* [TO DO]
Set down again, exactly and only, the lines from the one that contains "The height and" through the last line of the records below, both included, but not the pictures.

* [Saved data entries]
++++++++++
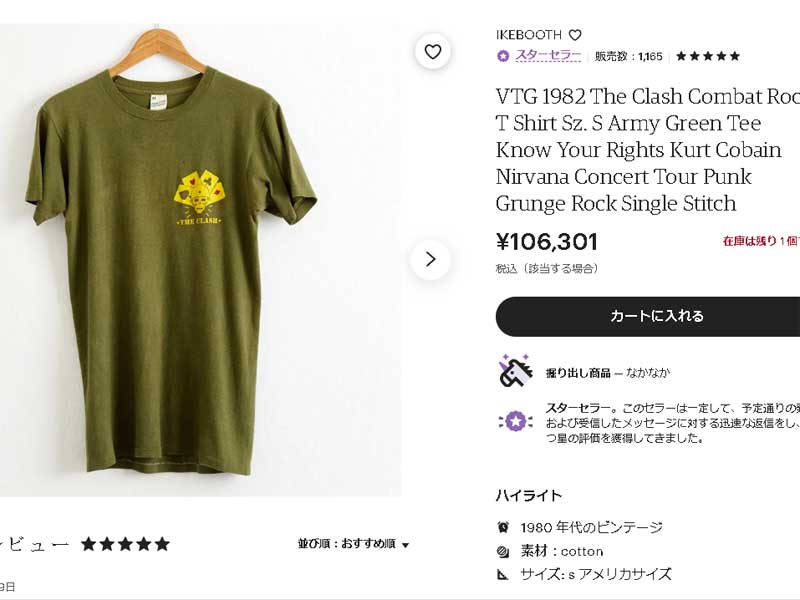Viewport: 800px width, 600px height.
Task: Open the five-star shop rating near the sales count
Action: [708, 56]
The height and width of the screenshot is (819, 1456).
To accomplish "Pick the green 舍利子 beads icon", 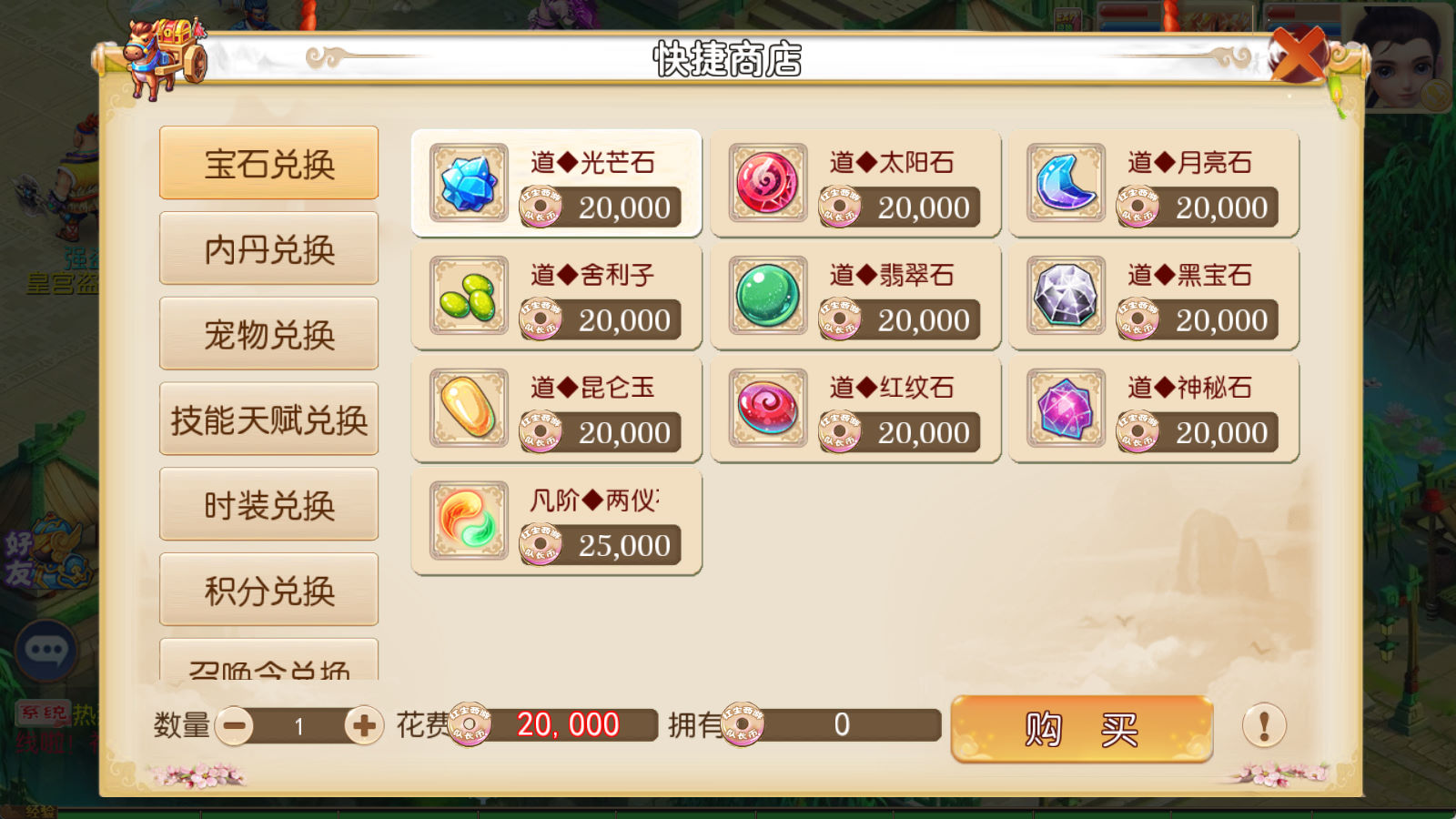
++++++++++
* [REPLY TO THE TASK]
The height and width of the screenshot is (819, 1456).
To accomplish "Pick the green 舍利子 beads icon", 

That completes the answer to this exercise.